1991年、NHK紅白歌合戦に初出場して『情けねえ』を歌ったとんねるず

 

 1951年から続くNHK『紅白歌合戦』。この大型生放送番組には、想定外のアクシデントやハプニングがつきもの。

「加山さんに感謝しなよ」

 昭和の時代のハプニングとして今も語り継がれるのが、'86年に紅白初出場、デビュー曲の『仮面舞踏会』で白組トップバッターを務めた少年隊だ。

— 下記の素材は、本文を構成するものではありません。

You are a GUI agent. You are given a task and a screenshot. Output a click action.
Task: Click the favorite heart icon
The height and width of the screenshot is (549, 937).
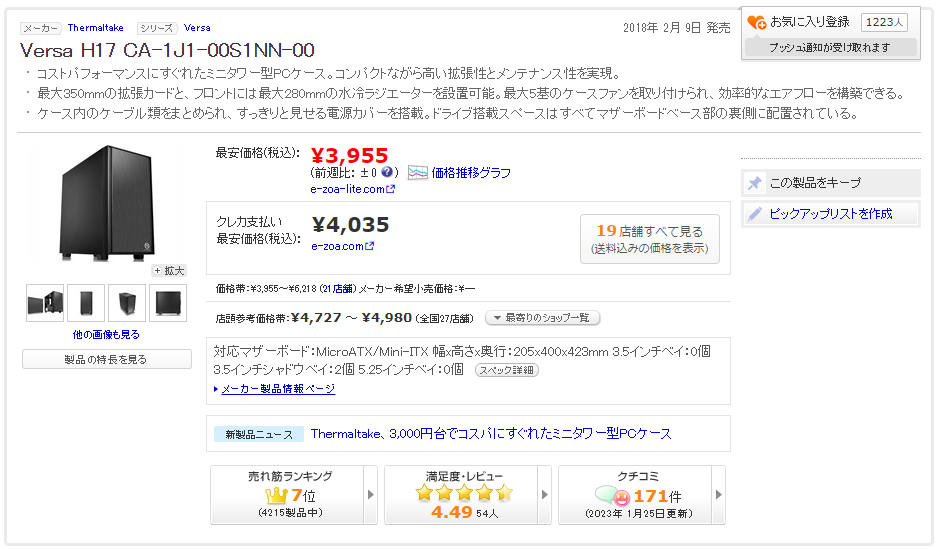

「白組キャプテン」を務めた加山雄三が、フレッシュなジャニーズの3人組を送り出す。

「紅白初出場、少年隊、『仮面ライダー』!」

 華麗な「舞踏会」が、カッコいい変身ヒーローになってしまった。

「これは後日談で、当日、少年隊の先輩の近藤真彦が彼らの衣装を見て、『仮面ライダーみたいだな』と言ったことが、加山雄三の脳裏に刻み込まれてしまったのではと、ヒガシが語っていました」(芸能記者)

 そのとき東山紀之は、衣装が途中で脱げてしまったりと、さんざんな初出場となったが、故・ジャニー喜多川元社長は、これで少年隊の印象が強く残ったはずと確信し「最高だった。加山さんに感謝しなよ」と語ったという。

 '84年には、都はるみの引退という大きな節目を迎えた。歌唱を終えたはるみに、会場からは大きな拍手。それを受けて、総合司会の生方恵一アナが、こう言ってしまった。

「もっとたくさんの拍手を! ミソラ……」

 昭和の大物歌手の名字を思わず口にしてしまった。

『紅白』といえば、小林幸子や美川憲一に代表されるように、大がかりできらびやかな豪華衣装が見どころの出場歌手も多い。

 話題を集めた衣装のひとつが、'92年出場の本木雅弘。白い液体が入ったコンドームをネックレス状にして首から下げ、さらにお尻も出ており、手には巨大コンドームのようなモノを持って登場した。これは「エイズ撲滅」のメッセージをこめたものだったとか。

悪ノリ、通じず……

 2000年代に大きな騒ぎとなったのが、'06年出場のDJ OZMA。リアルな裸のイラストが描かれた肌色の全身タイツ姿のバックダンサーが、大量に登場。本当に“全裸”の人たちが歌い、踊っていると勘違いした人が多数出るほど、ある意味、巧妙な衣装だった。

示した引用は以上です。